# ASSIGNMENT:
Each entry below should be restated word for word, without any picture it contains.

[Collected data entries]

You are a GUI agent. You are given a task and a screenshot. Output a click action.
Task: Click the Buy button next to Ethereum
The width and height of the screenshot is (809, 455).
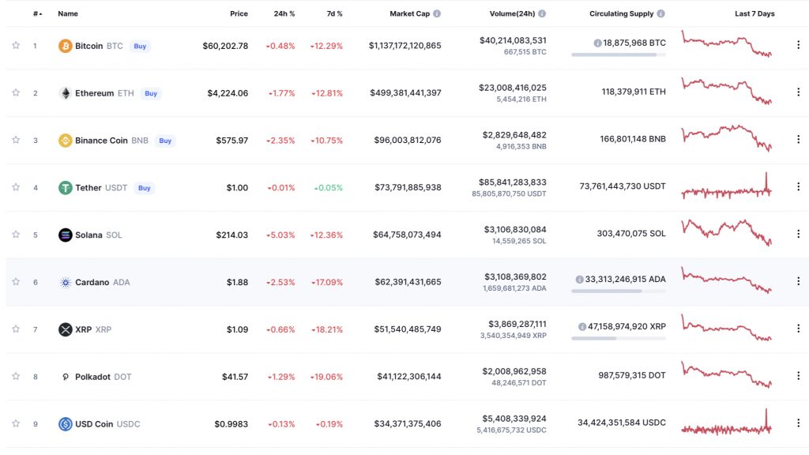pos(151,93)
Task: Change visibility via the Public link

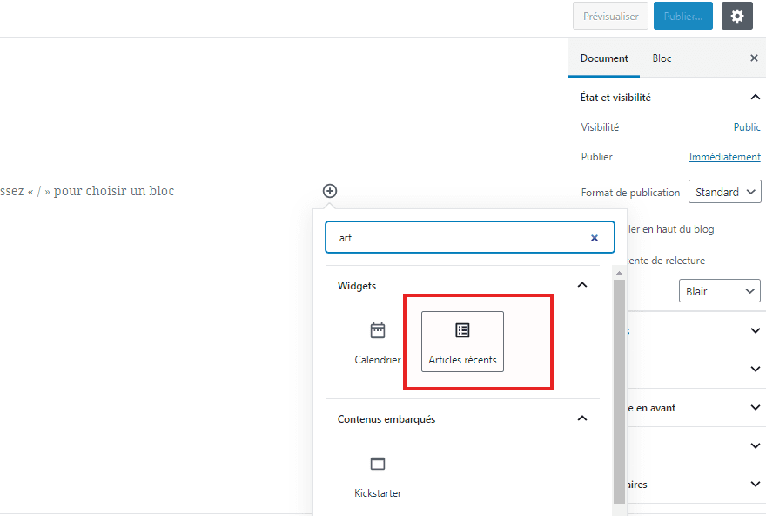Action: (x=746, y=127)
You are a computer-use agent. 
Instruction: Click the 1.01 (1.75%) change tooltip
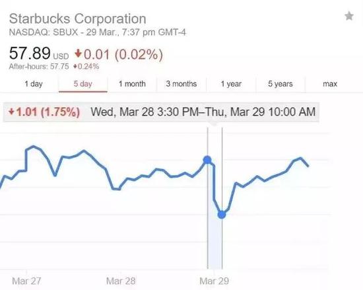pyautogui.click(x=44, y=112)
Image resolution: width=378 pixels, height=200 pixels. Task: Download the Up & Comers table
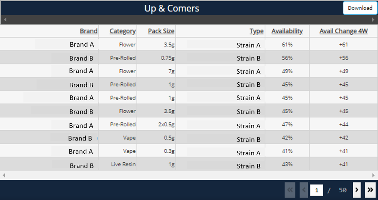click(x=360, y=8)
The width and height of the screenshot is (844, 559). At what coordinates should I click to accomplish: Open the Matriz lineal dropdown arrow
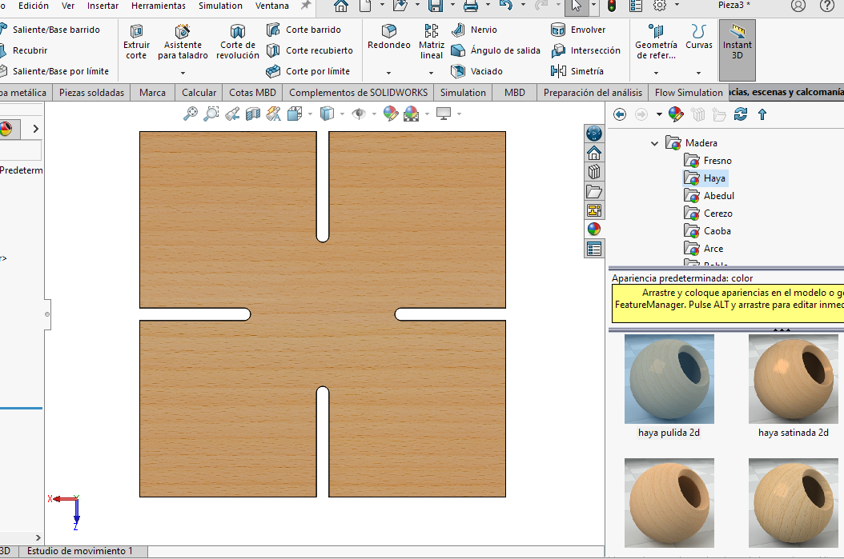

# SOLUTION:
You are a GUI agent. You are given a task and a screenshot. Output a click action.
Task: Click the Buy button next to Ethereum
The width and height of the screenshot is (809, 455).
pos(151,93)
Task: Change visibility via the Public link

Action: (x=746, y=127)
You are a computer-use agent. 
Instruction: Click the 1.01 (1.75%) change tooltip
pyautogui.click(x=44, y=112)
Image resolution: width=378 pixels, height=200 pixels. Task: Download the Up & Comers table
click(x=360, y=8)
The width and height of the screenshot is (844, 559). At what coordinates should I click to accomplish: Open the Matriz lineal dropdown arrow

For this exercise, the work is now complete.